Eglises d'Asie – Philippines
Malgré l’opposition du ministre de la Santé et des dirigeants religieux, l’opinion publique incline à légaliser l’avortement
Publié le 18/03/2010
Dans une déclaration publiée le 7 janvier 1993, le Conseil des laïcs des Philippines a exprimé la crainte que, dans sa politique familiale, le gouvernement ne s’en tienne pas à l’usage des contraceptifs. Donnant le coup d’envoi à la campagne nationale “Sauvons l’enfant, sauvons la famille”, le président du conseil des laïcs, M. Sonny de los Reyes, a rappelé : “Lorsque les contraceptifs sont utilisés sur une grande échelle, la stérilisation et l’avortement suivent bien vite”.
Président de l’Association médicale des Philippines, le docteur Primitivo Chua affirme que, chaque année, 750 000 avortements sont pratiqués aux Philippines. Mais le ministère de la Santé ne semble pas disposer de statistiques officielles à ce sujet.
M. Flavier, qui a longtemps travaillé comme médecin de village, a rappelé une enquête faite par lui avant son entrée au gouvernement, dans quatre villes de la province de Cavite, au sud de Manille. D’après lui, sur une population de 8 000 à 10 000 personnes, 14% des femmes auraient eu recours au moins une fois à l’avortement. Les raisons invoquées étaient habituellement des grossesses non voulues ou non prévues. “Si la situation est telle dans les ‘barrios’ (villagesque doit-il en être dans les grandes villes ?” demande-t-il. Il ajoute: “Je suis tout-à-fait opposé à l’avortement, car je crois à la valeur spirituelle de la vie”. En fait, un projet de loi a été présenté au Sénat. Son but est d’aggraver les sanctions déjà prévues pour l’avortement. Et la campagne orchestrée depuis plusieurs années par l’Eglise catholique a pris une tournure plus vigoureuse après l’annonce, en juillet 1992, du nouveau programme gouvernemental de planning familial.

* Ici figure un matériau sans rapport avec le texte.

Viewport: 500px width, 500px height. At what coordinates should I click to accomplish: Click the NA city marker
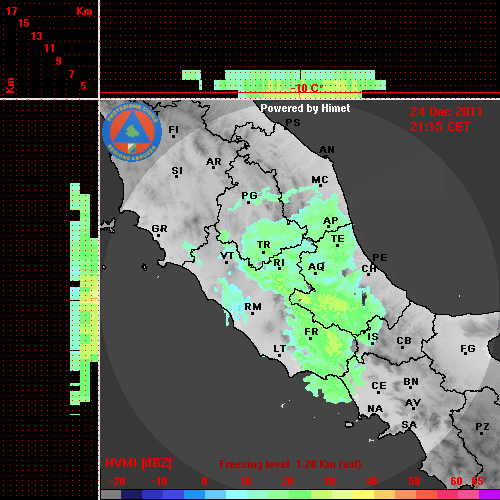[x=375, y=409]
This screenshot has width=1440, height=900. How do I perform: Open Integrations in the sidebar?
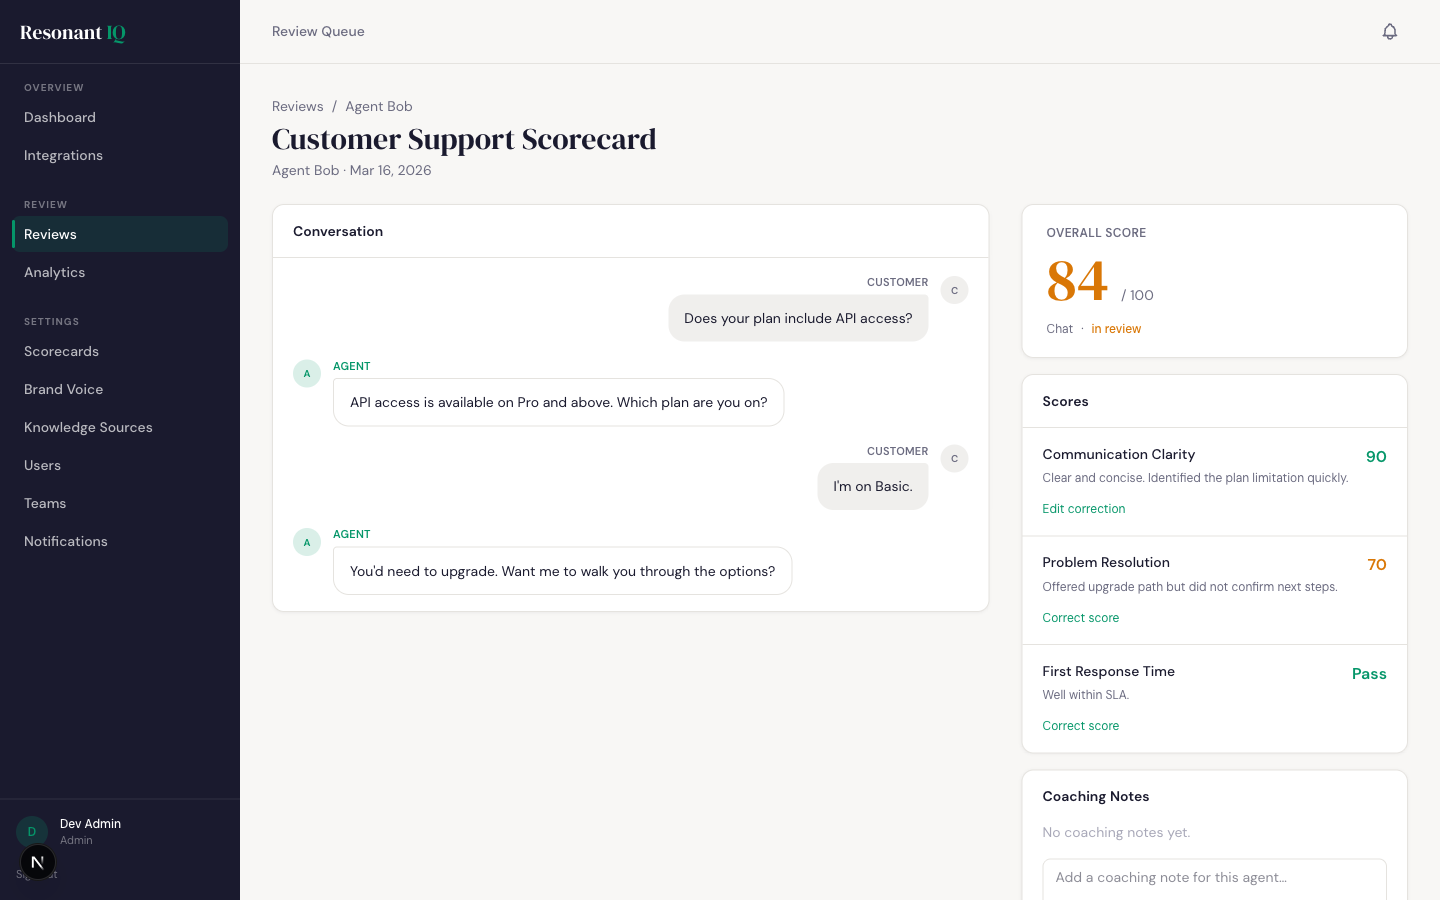coord(63,155)
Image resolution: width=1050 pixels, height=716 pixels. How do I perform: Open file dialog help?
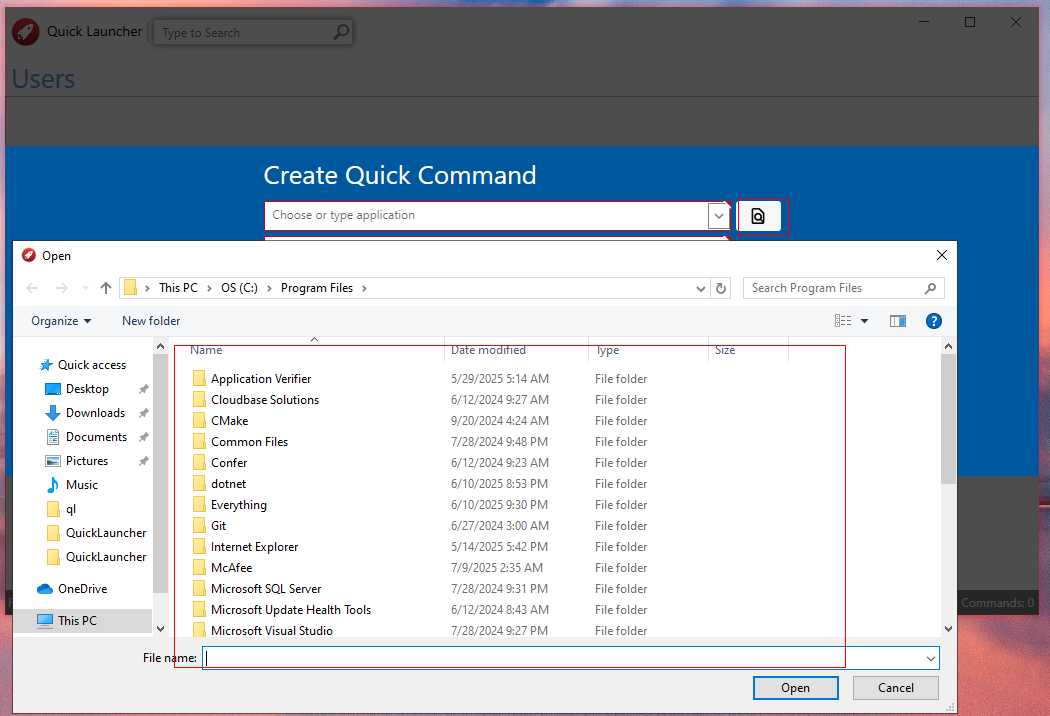[x=933, y=321]
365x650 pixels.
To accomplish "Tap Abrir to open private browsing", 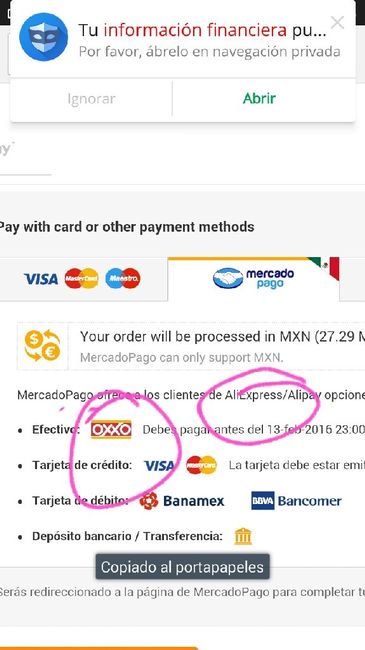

Au cours d’une conférence de presse donnée à l’archevêché de Manille le 19 janvier 1993, des représentants du mouvement d’opposition à l’avortement ont admis que l’opinion incline vers sa légalisation. Cette impression est renforcée par un document publié aux Etats-Unis en 1979 par l’Agence américaine d’aide au développement international. Bien que ce document ne soit plus d’actualité et qu’il n’exprime pas, en fait, une position officielle, il est regardé par les membres de la campagne anti-avortement comme un exemple d’intervention étrangère dans les affaires intérieures philippines. L’inquiétude a grandi lorsque, le 22 janvier 1993, le nouveau président des Etats-Unis, M. Clinton, a signé un décret supprimant les restrictions apportées par ses prédécesseurs à l’aide aux programmes des Nations-Unies en faveur du planning familial et à la pratique de l’avortement dans les hôpitaux militaires.
Mais le P. James Reuter, s.j., de l’Office national pour les moyens de communication, ne croit pas que l’avortement soit de si tôt légalisé aux Philippines. “Aucun politicien, dit-il, ne prendrait le risque de parler en faveur de l’avortement. Sa carrière politique tournerait court” dans un pays qui est catholique à plus de 80%.
Par contre, M. William Lorenzo, membre de la “Fondation pour la vie humaine”, fait observer que l’avortement est de fait assez répandu aux Philippines. Selon lui, un hôpital de Manille en pratiquerait une dizaine chaque semaine.
Le cardinal Jaime Sin, archevêque de Manille et Mgr Jésus Varela, évêque de Sorsogon et président de la Commission épiscopale pour la famille, ont exprimé leur inquiétude devant l’aide internationale acceptée par le gouvernement pour son programme de contrôle des naissances et devant l’utilisation, à travers le monde, de l’avortement comme moyen de contraception.